The databases (the sources)

The sources

ChemBl database

ChemBl or ChEMBLdb is a manually curated chemical database of bioactive molecules with drug-like properties. It is maintained by the European Bioinformatics Institute (EBI), of the European Molecular Biology Laboratory (EMBL), based at the Wellcome Trust Genome Campus, Hinxton, UK

The database, originally known as StARlite, was developed by a biotechnology company called Inpharmatica Ltd. later acquired by Galapagos NV. The data was acquired for EMBL in 2008 with an award from The Wellcome Trust, resulting in the creation of the ChemBl chemogenomics group at EMBL-EBI, led by John Overington

The ChemBl database contains compound bioactivity data against drug targets. Bioactivity is reported in Ki, Kd, IC50, and EC50 Data can be filtered and analyzed to develop compound screening libraries for lead identification during drug discovery

ChemBl version 2 (ChEMBL_02) was launched in January 2010, including 2.4 million bioassay measurements covering 622,824 compounds, including 24,000 natural products. This was obtained from curating over 34,000 publications across twelve medicinal chemistry journals. ChemBl’s coverage of available bioactivity data has grown to become “the most comprehensive ever seen in a public database.”In October 2010 ChemBl version 8 (ChEMBL_08) was launched, with over 2.97 million bioassay measurements covering 636,269 compounds.

ChEMBL_10 saw the addition of the PubChem confirmatory assays, in order to integrate data that is comparable to the type and class of data contained within ChemBl.

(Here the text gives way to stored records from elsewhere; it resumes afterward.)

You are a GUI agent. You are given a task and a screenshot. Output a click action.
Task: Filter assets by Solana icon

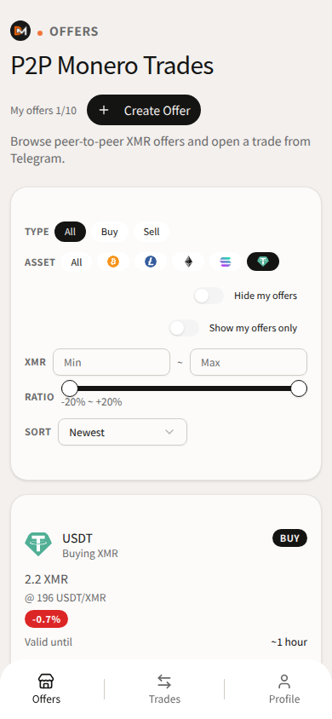click(226, 262)
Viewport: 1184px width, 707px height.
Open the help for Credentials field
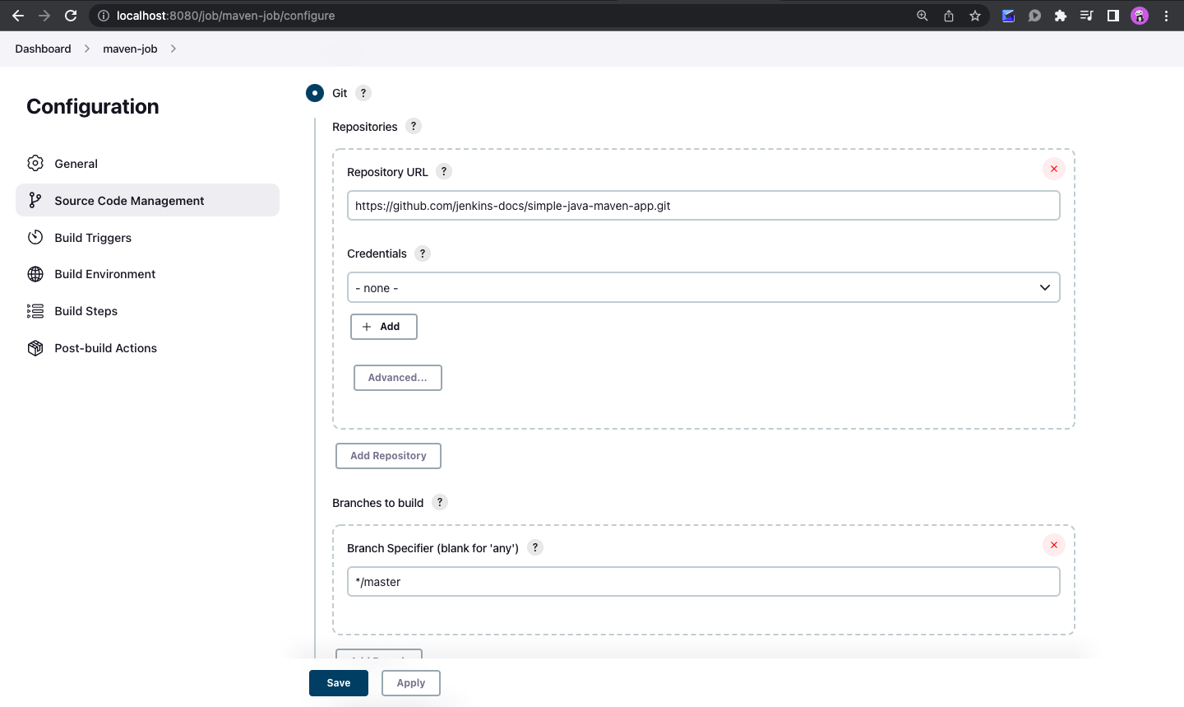(423, 253)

ChEMBLdb can be accessed via a web interface or downloaded by File Transfer Protocol. It is formatted in a manner amenable to computerized data mining, and attempts to standardize activities between different publications, to enable comparative analysis. ChemBl is also integrated into other large-scale chemistry resources, including PubChem and the ChemSpider system of the Royal Society of Chemistry.

The NCBI database

The National Center for Biotechnology Information (NCBI) is part of the United States National Library of Medicine (NLM), a branch of the National Institutes of Health (NIH). The NCBI is located in Bethesda, Maryland and was founded in 1988 through legislation sponsored by Senator Claude Pepper.

The NCBI houses a series of databases relevant to biotechnology and biomedicine and is an important resource for bioinformatics tools and services. Major databases include GenBank for DNA sequences and PubMed, a bibliographic database for the biomedical literature. Other databases include the NCBI Epigenomics database. All these databases are available online through the Entrez search engine.

NCBI was directed by David Lipman, one of the original authors of the BLAST sequence alignment program and a widely respected figure in bioinformatics. He also leads an intramural research program, including groups led by Stephen Altschul (another BLAST co-author), David Landsman, Eugene Koonin (a prolific author on comparative genomics), John Wilbur, Teresa Przytycka, and Zhiyong Lu. David Lipman stood down from his post in May 2017.

NCBI is listed in the Registry of Research Data Repositories re3data.org.